VALÈNCIA. Una de las cosas que más le sorprendieron a Carlos Alberto Parreira, cuando llegó a España para entrenar al Valencia, fue la percepción que en la liga española se tiene de la ventaja de jugar en casa. Parreira nunca había dirigido a ningún equipo europeo y, fiel a la tradición suramericana de los años 90, creía que daba igual jugar en Mestalla que lejos del coliseo valencianista. Su creencia tenía cierta lógica. En los países del cono sur, el factor cancha no era decisivo e incluso en Argentina existía una ley que permitía que los clubes con más seguidores pudieran jugar sus partidos como visitantes en su propio estadio, si acreditaban que iban a acudir a ellos más espectadores de los que cabían en la cancha del equipo rival. Era una norma que favorecía económicamente a los débiles y que no se consideraba como una desventaja para ellos. Para muchos brasileños, argentinos o uruguayos, jugar en casa no era diferente a jugar fuera.
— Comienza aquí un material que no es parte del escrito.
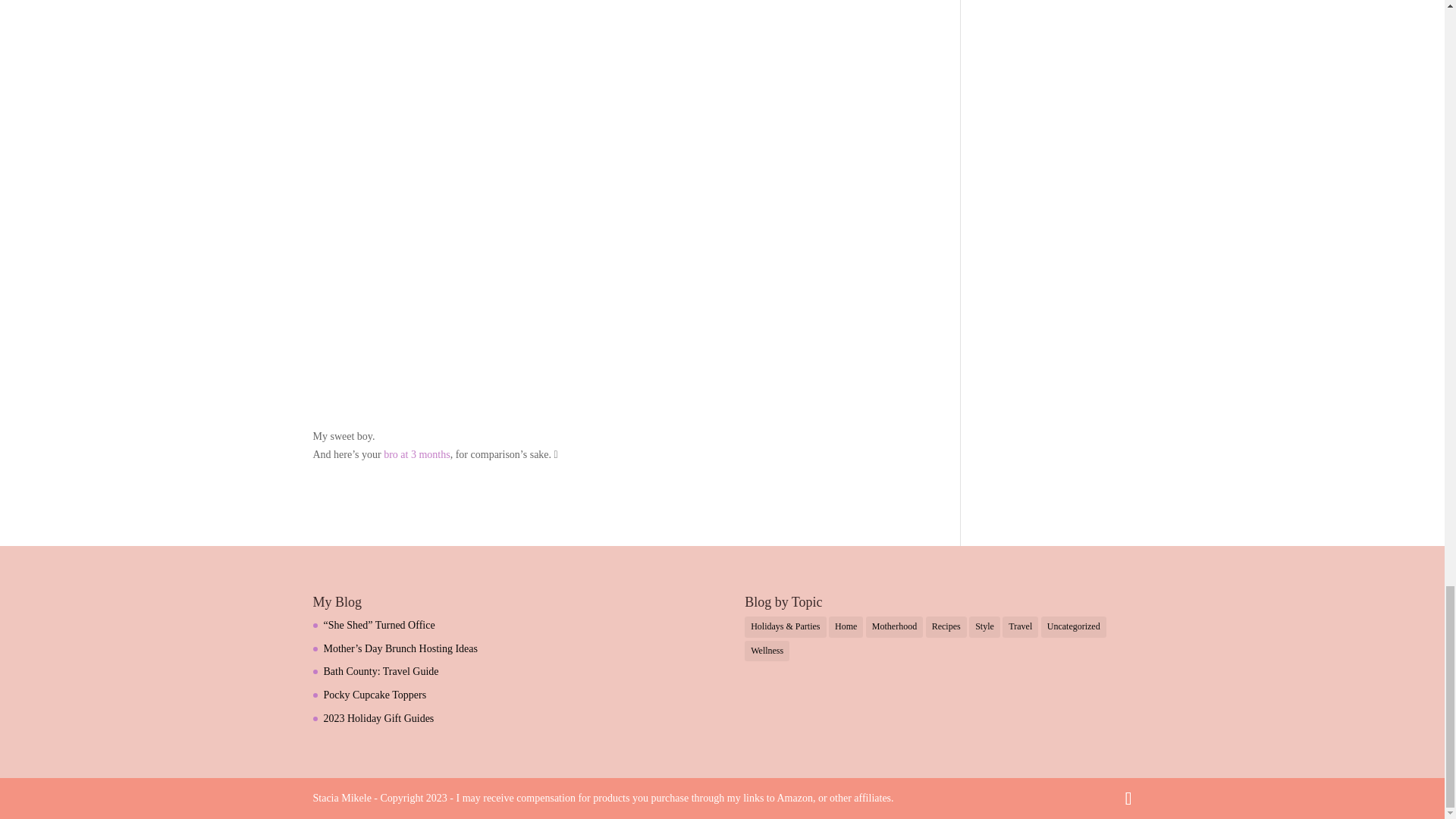
Recipes (946, 627)
Travel (1020, 627)
Home (845, 627)
bro at 3 months (416, 454)
Pocky Cupcake Toppers (374, 695)
Bath County: Travel Guide (380, 671)
Style (984, 627)
Uncategorized (1073, 627)
Motherhood (894, 627)
2023 Holiday Gift Guides (378, 717)
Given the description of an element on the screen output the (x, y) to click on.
El técnico brasileño se dio cuenta bien pronto de que sus esquemas mentales sobre lo que significaba ser local saltaban por los aires en Mestalla. En casa, el Valencia absorbía la energía que desprendía esa grada apasionada hasta el límite, capaz de pasar del “mira que són roïns” al “ja tenim equip” en segundos, por mor de un gol o un error arbitral, y la transformaba en brío para resolver las situaciones más complicadas. Hay que tener en cuenta que Parreira llegó a Valencia como teniente coronel del “València campeó” que había prometido Roig, un equipo “con dos jugadores por puesto” que ilusionó a la masa, como tantos proyectos faraónicos construidos con arena. Parreira no encontró la calidad en el grupo que le habían prometido ni fue demasiado consciente del lío en el que se había metido, solo unos meses después de ganar el Mundial con Brasil, pero Mestalla, que prefería creer en las promesas de Roig que en las realidades de Parreira, lo aguantó hasta que se le agotó la paciencia. Y le enseñó que jugar en casa era otra cosa.
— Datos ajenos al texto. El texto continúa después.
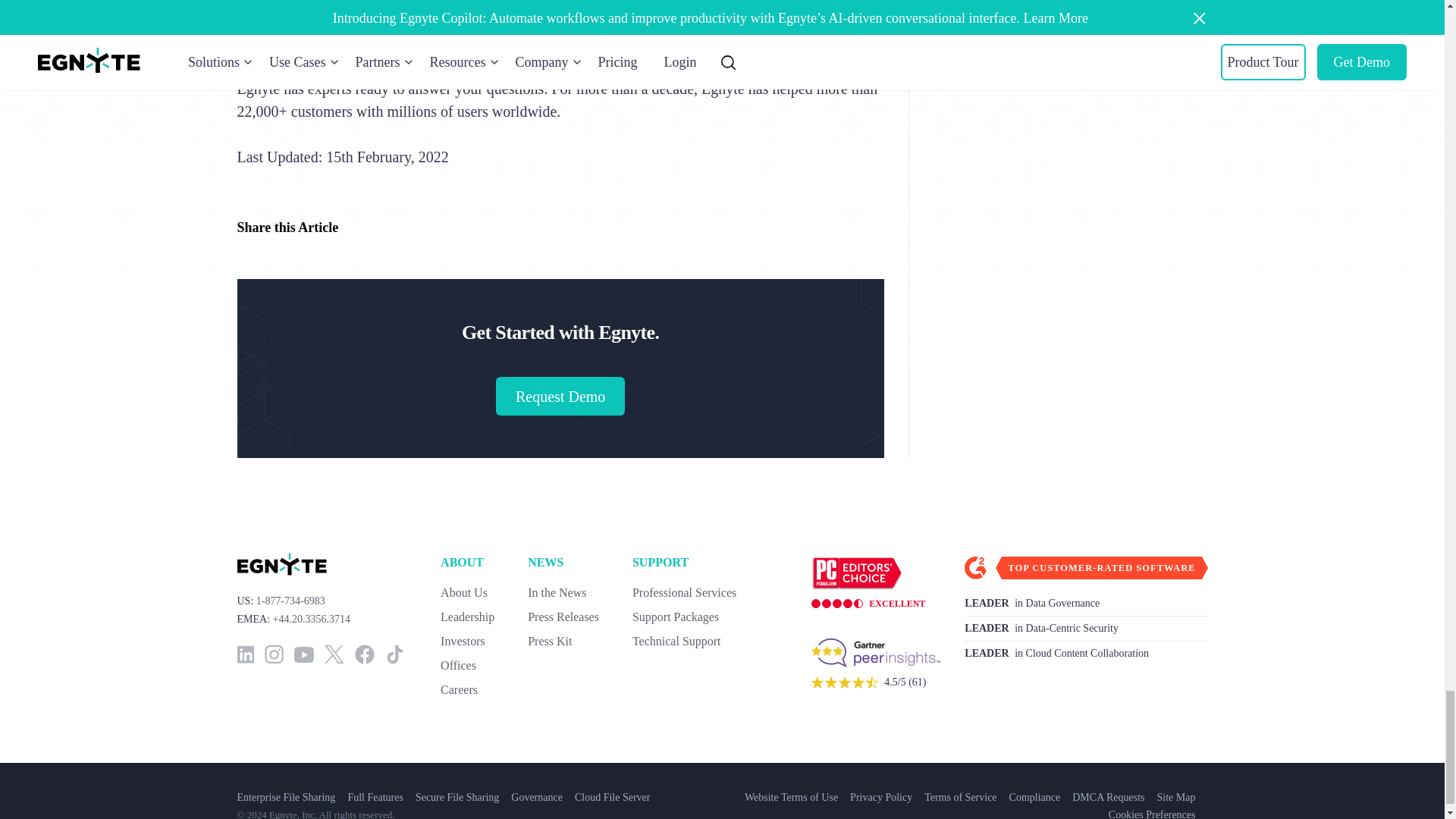
Share to Facebook (419, 227)
Share to X (389, 227)
Share to Linkedin (359, 227)
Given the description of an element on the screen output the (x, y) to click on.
Lo que descubrió Parreira es lo que sabíamos todos los que hemos crecido viendo meter goles a Kempes o fallarlos a Welzl. Que jugar en casa era una ventaja de las grandes. Solo 15 años antes, el equipo de las copas con prefijos superlativos había cimentado sus éxitos en Mestalla, un fortín infranqueable que atenazaba a los rivales. Mestalla tenía entonces una grada de numerada que daba vértigo, casi colgada en los cogotes de los jugadores, propios y ajenos, según la ocasión. Diez años atrás, cuando la grada vertical de la numerada formaba parte de los escombros que dejó el Mundial'82, el decadente equipo que sufría el resacón de tanta copa, recopa y supercopa había convertido Mestalla en un “huevo frito”, donde todos mojaban, lo que desembocó en un descenso inevitable.
Las cosas no han cambiado mucho en un cuarto de siglo. En esta liga varada por el coronavirus, el Valencia basa la redención de una temporada caótica en su rendimiento en Mestalla, donde permanece invicto, donde se siente fuerte. Mestalla es un escudo protector, el lugar en el que el equipo se siente seguro y es capaz de salvar cualquier contratiempo, el espacio en el que sabe que va a dar lo mejor de sí mismo. Ante la amenaza de salir al exterior, el estadio valencianista es una garantía de confort, un hábitat en el que se siente arropado por aquellos que jamás le abandonan.
No hace falta ser muy listo para ver en esa querencia del equipo hacia su hogar una transparente metáfora de la situación que todos vivimos en este momento. En los días del “quédate en casa”, el hogar es un refugio que nos protegerá de las amenazas exteriores, el sitio en el que sabemos que no correremos ningún peligro si no lo abandonamos. Nuestra casa nos hará invencibles ante el virus que amaga con amargarnos la existencia.